El Estado, por ejemplo, no dijo aún qué pasó con Facundo Astudillo Castro. Ya transcurrió más de un año de la aparición de su cuerpo sin vida. Facundo tenía 22 años y fue visto por última vez el 30 de abril cuando la policía lo detuvo en la ciudad de Mayor Buratovich en la provincia de Buenos Aires por circular durante la cuarentena dictaminada por el Gobierno a causa del COVID-19. También falta la explicación estatal de qué pasó con Magalí Morales, la mujer que fue detenida en San Luis en abril de 2020 por no llevar el DNI en plena cuarentena y que apareció ahorcada en su celda. Lo mismo sucede con los asesinatos de Luis Espinoza en Tucumán y el de Blas Correas en Córdoba a manos de la policía.

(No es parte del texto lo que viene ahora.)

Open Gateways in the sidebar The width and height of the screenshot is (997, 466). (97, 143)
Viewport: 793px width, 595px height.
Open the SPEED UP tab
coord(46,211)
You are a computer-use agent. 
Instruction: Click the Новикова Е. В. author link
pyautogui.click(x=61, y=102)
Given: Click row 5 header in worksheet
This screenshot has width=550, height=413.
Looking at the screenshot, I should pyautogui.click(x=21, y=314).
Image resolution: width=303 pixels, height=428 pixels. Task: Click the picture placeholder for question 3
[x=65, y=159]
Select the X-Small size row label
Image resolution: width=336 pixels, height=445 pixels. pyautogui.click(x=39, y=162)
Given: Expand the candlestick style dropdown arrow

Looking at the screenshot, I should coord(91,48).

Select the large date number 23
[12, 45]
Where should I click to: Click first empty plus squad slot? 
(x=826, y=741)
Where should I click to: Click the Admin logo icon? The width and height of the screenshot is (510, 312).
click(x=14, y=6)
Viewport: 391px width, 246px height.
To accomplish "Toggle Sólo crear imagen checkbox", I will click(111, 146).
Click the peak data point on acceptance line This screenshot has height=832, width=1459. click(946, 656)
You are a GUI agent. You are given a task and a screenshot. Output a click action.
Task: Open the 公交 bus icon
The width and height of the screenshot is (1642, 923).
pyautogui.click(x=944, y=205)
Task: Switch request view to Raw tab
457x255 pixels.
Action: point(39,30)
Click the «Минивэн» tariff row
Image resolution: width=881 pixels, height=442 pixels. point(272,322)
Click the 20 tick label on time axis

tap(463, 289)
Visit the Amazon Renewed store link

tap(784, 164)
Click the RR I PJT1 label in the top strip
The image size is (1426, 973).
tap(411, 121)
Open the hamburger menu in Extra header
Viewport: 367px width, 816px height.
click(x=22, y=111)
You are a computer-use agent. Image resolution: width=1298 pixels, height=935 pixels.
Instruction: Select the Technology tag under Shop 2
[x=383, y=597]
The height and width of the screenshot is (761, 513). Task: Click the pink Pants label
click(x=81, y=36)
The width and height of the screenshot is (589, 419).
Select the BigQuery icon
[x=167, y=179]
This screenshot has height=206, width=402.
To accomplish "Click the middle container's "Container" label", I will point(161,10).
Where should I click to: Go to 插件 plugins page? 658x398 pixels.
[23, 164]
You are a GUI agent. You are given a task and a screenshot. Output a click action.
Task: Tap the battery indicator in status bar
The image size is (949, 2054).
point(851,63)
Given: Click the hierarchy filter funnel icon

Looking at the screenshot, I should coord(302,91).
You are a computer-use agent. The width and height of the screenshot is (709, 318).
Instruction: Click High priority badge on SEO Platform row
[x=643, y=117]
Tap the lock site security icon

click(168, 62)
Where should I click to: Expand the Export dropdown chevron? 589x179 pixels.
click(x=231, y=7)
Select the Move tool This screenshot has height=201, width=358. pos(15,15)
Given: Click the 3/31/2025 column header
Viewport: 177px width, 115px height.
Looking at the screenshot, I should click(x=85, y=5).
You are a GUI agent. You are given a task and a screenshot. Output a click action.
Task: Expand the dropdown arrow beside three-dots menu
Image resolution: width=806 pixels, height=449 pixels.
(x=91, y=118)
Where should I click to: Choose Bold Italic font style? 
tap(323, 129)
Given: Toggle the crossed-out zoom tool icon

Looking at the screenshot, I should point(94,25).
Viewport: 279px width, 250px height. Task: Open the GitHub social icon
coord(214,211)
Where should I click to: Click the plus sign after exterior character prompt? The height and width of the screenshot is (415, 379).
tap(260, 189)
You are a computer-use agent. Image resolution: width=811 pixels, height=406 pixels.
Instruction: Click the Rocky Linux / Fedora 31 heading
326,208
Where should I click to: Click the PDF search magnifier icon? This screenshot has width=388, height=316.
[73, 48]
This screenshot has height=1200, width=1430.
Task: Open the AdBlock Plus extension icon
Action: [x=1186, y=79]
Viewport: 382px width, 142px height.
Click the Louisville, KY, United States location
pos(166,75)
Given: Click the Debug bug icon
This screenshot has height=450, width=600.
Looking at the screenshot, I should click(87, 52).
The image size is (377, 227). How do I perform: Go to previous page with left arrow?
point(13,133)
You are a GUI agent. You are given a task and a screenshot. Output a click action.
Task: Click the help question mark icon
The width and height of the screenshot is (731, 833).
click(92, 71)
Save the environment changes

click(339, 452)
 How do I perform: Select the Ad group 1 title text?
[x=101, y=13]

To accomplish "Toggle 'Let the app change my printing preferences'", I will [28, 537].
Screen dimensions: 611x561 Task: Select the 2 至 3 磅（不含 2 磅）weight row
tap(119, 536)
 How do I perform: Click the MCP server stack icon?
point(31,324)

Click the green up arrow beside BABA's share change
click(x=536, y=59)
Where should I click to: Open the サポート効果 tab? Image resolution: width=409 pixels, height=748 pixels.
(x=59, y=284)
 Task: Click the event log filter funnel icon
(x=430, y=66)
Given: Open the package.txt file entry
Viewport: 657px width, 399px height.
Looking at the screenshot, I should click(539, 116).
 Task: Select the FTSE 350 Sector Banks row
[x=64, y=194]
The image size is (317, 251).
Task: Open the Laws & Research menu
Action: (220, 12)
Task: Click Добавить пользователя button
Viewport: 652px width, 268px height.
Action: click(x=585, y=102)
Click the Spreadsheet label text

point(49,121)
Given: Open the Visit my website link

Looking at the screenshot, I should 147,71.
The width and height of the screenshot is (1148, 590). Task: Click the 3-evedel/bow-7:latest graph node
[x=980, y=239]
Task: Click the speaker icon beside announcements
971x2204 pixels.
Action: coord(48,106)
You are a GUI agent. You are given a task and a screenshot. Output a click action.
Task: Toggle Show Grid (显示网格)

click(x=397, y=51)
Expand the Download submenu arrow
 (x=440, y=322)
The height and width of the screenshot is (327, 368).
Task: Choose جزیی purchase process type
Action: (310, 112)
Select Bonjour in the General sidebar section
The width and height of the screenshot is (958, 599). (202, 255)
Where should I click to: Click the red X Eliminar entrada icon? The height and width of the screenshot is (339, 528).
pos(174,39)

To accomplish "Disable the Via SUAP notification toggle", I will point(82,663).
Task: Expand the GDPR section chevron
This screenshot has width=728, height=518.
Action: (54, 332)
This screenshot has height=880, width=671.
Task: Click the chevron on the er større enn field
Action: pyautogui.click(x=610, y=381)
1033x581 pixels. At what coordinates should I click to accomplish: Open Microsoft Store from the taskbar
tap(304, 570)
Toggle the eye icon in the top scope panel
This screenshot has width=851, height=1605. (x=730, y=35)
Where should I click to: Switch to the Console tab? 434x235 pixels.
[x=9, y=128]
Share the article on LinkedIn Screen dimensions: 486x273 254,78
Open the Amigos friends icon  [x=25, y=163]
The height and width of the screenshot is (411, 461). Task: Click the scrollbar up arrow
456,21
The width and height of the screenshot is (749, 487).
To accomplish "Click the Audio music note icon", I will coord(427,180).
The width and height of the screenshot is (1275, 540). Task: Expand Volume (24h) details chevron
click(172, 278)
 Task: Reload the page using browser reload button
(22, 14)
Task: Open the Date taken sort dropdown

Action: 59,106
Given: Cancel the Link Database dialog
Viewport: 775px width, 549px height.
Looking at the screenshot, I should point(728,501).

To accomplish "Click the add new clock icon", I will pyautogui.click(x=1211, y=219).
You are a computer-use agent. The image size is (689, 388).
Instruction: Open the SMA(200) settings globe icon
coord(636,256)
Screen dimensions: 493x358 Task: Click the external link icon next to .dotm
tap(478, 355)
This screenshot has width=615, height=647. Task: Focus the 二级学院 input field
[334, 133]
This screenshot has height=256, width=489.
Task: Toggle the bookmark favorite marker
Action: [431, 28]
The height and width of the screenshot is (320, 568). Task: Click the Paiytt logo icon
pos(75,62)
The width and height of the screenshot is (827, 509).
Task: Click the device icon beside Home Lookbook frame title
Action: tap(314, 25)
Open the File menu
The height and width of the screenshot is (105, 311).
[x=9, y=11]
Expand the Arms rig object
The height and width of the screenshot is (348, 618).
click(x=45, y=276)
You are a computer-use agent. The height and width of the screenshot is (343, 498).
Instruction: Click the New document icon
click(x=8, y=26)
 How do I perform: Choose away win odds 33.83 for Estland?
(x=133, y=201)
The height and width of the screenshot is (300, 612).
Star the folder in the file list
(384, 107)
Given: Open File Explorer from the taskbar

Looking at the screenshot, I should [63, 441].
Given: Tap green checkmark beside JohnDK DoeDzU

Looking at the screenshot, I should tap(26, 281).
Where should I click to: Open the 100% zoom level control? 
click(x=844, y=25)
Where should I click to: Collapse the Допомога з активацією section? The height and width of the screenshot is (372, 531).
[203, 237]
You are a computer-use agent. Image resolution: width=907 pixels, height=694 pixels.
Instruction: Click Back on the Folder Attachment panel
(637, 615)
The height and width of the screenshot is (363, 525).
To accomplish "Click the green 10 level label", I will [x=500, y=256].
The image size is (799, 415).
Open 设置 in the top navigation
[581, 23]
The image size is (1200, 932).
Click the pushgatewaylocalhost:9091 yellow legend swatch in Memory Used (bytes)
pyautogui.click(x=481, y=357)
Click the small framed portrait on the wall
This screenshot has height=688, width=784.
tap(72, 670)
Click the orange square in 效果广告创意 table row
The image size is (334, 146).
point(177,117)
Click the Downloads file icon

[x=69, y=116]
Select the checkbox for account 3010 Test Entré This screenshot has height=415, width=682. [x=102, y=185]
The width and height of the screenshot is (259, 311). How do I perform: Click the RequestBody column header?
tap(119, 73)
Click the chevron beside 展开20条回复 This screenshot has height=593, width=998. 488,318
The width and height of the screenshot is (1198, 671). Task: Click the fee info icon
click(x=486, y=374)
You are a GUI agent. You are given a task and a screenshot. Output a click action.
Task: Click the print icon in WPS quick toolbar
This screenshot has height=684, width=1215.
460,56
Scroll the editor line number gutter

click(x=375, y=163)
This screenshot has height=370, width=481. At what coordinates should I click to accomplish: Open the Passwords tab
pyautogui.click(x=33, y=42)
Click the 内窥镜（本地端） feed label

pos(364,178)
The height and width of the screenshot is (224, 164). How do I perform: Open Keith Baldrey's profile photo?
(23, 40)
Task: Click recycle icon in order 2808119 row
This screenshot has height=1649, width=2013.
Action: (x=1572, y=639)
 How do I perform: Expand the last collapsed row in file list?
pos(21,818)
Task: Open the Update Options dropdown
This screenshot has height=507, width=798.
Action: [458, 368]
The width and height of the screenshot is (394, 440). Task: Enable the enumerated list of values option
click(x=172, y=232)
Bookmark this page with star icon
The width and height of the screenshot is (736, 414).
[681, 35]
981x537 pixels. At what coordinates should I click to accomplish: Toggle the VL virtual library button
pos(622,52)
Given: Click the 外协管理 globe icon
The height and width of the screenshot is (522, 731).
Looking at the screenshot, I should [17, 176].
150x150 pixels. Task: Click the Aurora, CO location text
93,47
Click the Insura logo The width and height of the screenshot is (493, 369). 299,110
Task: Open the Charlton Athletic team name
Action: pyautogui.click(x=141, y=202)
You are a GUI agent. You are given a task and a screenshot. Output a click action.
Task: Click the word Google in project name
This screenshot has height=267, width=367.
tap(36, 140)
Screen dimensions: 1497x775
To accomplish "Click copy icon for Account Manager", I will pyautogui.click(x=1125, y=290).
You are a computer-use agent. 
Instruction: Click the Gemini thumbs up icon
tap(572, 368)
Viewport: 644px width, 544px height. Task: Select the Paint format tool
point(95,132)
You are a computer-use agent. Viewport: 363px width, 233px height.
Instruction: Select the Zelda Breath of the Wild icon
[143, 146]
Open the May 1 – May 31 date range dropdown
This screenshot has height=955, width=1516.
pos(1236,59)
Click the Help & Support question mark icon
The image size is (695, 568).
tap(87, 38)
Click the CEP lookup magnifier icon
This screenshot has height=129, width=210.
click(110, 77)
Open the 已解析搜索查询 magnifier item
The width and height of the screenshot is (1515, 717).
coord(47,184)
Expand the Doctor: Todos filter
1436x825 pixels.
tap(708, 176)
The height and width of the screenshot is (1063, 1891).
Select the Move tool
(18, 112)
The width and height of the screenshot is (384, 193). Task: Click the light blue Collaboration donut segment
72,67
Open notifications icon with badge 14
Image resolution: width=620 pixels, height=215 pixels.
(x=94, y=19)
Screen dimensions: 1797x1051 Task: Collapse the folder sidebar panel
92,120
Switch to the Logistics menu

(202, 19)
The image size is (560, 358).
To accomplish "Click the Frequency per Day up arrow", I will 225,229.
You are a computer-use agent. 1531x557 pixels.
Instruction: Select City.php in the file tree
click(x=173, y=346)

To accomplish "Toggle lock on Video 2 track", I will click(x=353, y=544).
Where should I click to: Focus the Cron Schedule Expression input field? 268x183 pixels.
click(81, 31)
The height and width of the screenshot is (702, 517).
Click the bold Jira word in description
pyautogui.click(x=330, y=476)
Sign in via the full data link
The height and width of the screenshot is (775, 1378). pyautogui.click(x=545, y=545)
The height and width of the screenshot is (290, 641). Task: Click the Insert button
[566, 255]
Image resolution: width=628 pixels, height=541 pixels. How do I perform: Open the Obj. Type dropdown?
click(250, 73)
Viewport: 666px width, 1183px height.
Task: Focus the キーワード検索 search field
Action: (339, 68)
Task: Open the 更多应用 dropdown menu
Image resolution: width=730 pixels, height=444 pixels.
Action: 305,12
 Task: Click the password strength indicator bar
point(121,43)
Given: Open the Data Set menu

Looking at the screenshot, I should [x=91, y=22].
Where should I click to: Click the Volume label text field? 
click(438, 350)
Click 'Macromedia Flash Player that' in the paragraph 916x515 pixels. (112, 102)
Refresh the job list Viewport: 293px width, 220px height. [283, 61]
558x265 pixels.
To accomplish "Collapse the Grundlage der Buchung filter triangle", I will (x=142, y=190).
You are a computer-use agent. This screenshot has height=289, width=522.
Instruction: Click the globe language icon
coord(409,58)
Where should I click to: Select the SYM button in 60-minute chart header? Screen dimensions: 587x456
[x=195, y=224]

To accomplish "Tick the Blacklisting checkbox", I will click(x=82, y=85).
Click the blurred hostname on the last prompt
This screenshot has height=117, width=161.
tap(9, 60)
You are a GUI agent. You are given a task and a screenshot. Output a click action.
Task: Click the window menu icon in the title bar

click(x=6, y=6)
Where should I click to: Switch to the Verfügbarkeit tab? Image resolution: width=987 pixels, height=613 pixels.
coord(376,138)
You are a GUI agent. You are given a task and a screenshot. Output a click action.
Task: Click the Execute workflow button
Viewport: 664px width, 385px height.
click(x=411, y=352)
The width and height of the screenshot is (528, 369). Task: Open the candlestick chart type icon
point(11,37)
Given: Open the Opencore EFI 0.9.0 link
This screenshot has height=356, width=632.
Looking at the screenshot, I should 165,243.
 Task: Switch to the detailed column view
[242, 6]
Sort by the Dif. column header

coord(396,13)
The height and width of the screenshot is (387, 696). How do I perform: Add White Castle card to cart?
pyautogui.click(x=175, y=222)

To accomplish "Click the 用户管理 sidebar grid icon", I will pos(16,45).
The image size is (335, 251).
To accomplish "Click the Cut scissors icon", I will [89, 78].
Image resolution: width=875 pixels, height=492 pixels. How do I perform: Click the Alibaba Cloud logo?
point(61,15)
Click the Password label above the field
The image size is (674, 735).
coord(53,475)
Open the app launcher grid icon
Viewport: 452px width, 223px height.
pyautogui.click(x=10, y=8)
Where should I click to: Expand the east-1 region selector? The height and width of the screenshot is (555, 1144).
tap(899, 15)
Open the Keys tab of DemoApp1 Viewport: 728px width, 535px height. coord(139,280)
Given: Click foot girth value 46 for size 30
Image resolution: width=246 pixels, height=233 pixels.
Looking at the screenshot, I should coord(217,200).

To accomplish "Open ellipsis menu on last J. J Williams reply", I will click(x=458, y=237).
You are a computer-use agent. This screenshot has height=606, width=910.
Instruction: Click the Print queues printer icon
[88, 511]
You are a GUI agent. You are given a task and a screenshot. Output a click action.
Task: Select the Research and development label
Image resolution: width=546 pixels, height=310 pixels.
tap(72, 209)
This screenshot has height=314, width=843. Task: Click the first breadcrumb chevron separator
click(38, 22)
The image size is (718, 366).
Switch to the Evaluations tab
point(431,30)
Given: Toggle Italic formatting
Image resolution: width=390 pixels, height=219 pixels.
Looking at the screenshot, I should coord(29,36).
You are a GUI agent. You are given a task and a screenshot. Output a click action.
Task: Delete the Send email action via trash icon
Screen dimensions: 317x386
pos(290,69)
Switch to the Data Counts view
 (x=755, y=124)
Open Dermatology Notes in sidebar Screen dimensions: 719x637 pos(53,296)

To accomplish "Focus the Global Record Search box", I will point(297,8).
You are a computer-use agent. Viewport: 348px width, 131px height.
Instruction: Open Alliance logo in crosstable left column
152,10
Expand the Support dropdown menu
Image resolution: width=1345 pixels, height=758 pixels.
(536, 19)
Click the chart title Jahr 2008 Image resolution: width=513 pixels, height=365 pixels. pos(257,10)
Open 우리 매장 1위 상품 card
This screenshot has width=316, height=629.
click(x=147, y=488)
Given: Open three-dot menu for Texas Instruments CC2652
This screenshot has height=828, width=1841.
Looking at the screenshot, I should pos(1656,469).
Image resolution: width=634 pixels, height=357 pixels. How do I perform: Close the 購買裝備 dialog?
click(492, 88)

Bajo esas condiciones y en medio de una campaña electoral, la justicia se apresta a reabrir sus puertas. Pero hasta ahora ¿qué ofreció a los ciudadanos el poder del Estado al que el Presidente Alberto Fernández dedicó una parte importante de sus intervenciones institucionales frente al Congreso? Por ahora nada nuevo. La cámara de Diputados no discutió la reforma judicial después de la intervención del Senado, el cargo de Procurador General sigue ocupado interinamente por Eduardo Casal, el Consejo de la Magistratura no logró dinamizar las designaciones de nuevos jueces, tampoco enjuició a los que cargan con viejas denuncias en sus mochilas y no diseñó mecanismos de rendición de cuentas que permitan un poco de luz pública en los brumosos pasillos de los tribunales.